Agence France Presse reports that thousands of Afghans are fleeing an anticipated NATO/Afghan (mainly British) campaign against the Taliban stronghold of Marja, a city of 80,000, south of the capital of Lashkar Gah in Helmand Province. Marja is in the midst of a major poppy-growing region and so a center of narco-terrorism (the poppies are used to make heroin, and it is estimated that 40% of the drug trade goes to insurgents fighting the Karzai government).
The 5,000-man strike force will be British troops in the majority, and the rest will be Afghan or American. Although the campaign is called Operation Mushtarak, the Dari Persian word for “joint,” it seems obvious that Afghan Army troops are a small part of the force. Unlike past such campaigns, the invasion force will be garrisoned in Marja rather than withdrawing, so as to allow the troops to keep the Taliban out and to win over local hearts and minds.
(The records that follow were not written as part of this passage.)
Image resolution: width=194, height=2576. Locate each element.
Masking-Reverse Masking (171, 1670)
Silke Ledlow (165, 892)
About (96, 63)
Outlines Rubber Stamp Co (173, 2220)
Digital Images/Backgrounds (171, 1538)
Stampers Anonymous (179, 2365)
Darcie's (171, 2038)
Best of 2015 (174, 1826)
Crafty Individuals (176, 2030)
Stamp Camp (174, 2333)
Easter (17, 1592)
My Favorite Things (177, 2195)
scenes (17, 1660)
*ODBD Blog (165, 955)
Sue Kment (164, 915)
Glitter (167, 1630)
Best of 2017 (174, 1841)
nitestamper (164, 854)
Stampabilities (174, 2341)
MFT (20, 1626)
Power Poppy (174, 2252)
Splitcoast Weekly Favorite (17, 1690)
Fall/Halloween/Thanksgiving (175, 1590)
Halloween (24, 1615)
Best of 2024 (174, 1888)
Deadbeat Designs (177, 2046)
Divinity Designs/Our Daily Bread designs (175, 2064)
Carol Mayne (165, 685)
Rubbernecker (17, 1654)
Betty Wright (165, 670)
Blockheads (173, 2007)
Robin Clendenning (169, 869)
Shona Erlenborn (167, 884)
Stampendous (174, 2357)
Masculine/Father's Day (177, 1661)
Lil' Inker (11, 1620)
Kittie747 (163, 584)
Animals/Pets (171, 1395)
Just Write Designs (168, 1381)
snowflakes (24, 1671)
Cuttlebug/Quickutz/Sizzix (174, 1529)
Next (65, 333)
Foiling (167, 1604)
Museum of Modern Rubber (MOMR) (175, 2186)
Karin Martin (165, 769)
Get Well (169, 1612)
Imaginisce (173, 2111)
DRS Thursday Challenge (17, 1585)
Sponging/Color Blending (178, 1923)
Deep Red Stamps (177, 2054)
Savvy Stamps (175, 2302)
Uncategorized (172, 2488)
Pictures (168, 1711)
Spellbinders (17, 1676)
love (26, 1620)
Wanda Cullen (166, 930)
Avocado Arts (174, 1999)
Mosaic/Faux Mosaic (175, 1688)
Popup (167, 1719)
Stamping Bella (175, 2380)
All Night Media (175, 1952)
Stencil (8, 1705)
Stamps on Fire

Perhaps in preparation for the campaign against Marja, in the past couple of days NATO and Afghan troops attacked insurgents in the Baba-ji district of Lashkar Gah, killing some 19 and taking control of it. Afghan troops will be garrisoned in Baba-ji to consolidate Kabul’s control.
NATO and the Afghan army have waged similar campaigns in Qandahar and its environs. NATO is now racing to train enough Afghan troops to stay in the major southern city and keep it out of the hands of the Taliban.
In other news, several hundred demonstrators in Kapisa Province, northeast of Kabul, staged an anti-American demonstration in which they blocked the road to Kabul on Saturday. The crowd was protesting the US military’s arrest of Col. Ataullah Kohistani, security chief of the province. Protesters insist that only the Kabul government has the right to arrest Afghan officials, not foreign troops.